*RECORDED INFORMATION:*
※ ※ ※

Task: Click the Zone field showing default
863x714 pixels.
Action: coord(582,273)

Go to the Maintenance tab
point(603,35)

※ ※ ※

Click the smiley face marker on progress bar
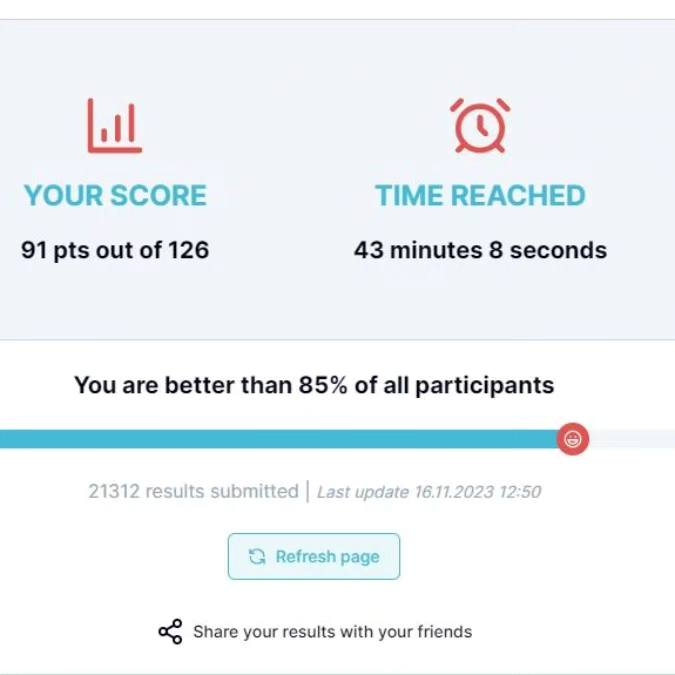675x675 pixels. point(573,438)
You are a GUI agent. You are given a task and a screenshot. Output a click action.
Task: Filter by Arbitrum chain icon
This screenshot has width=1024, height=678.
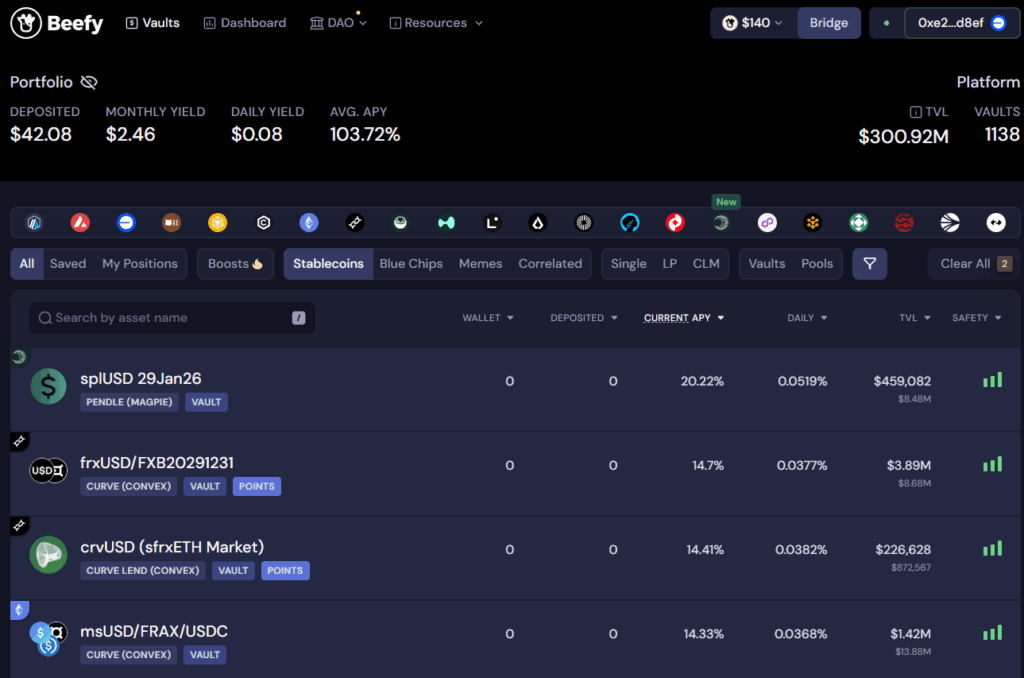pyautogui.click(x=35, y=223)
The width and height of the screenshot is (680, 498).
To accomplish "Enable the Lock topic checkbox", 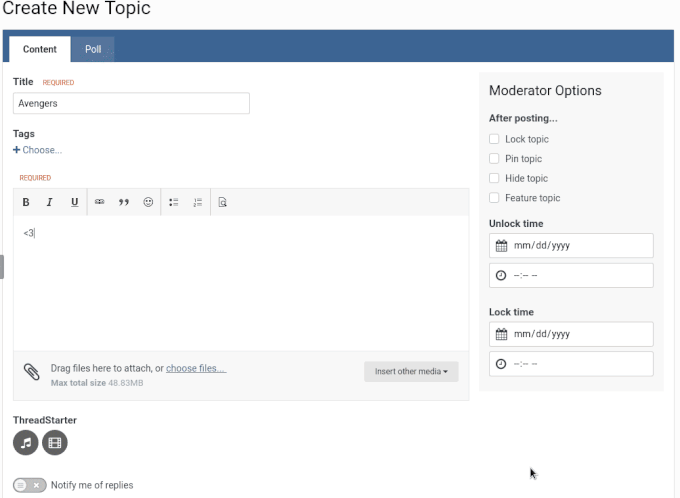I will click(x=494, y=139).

※ ※ ※

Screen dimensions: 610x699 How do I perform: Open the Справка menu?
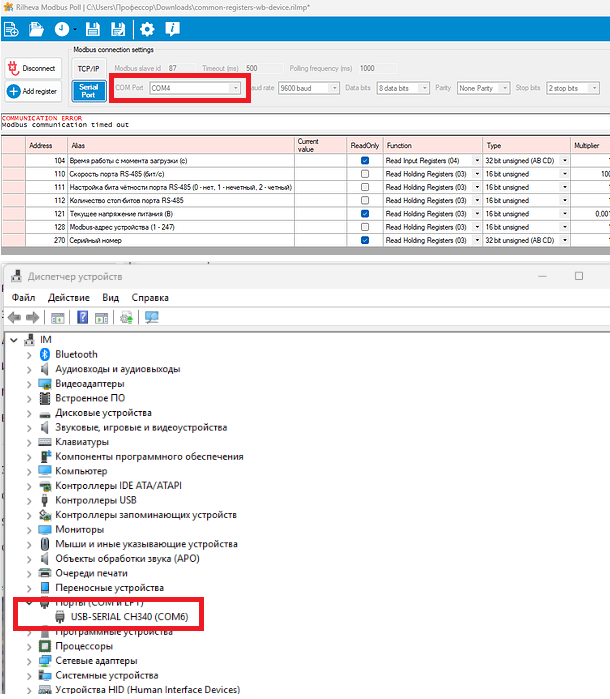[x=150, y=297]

※ ※ ※

*TASK DIRECTIONS:* In the listing above, find the line with "Click the smiley face marker on progress bar" and the line with "The width and". Copy both of them and every line between, exactly, but not the pictures.

*ANSWER FOR THE TASK:*
Click the smiley face marker on progress bar
675x675 pixels. point(573,438)
You are a GUI agent. You are given a task and a screenshot. Output a click action.
Task: Filter by Arbitrum chain icon
This screenshot has width=1024, height=678.
pyautogui.click(x=35, y=223)
The width and height of the screenshot is (680, 498).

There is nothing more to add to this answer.